** Opening Recorded data block **

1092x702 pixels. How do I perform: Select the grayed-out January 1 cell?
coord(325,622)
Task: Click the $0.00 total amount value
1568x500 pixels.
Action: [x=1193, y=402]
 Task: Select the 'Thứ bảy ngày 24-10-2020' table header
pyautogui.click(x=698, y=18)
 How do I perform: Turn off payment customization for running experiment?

** Closing Recorded data block **
** Opening Recorded data block **

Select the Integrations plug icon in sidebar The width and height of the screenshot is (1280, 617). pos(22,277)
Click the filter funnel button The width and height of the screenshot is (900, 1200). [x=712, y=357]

** Closing Recorded data block **

**Exercise:** When a line in the listing above holds the word "width", copy it.

**Answer box:**
Select the Integrations plug icon in sidebar The width and height of the screenshot is (1280, 617). pos(22,277)
Click the filter funnel button The width and height of the screenshot is (900, 1200). [x=712, y=357]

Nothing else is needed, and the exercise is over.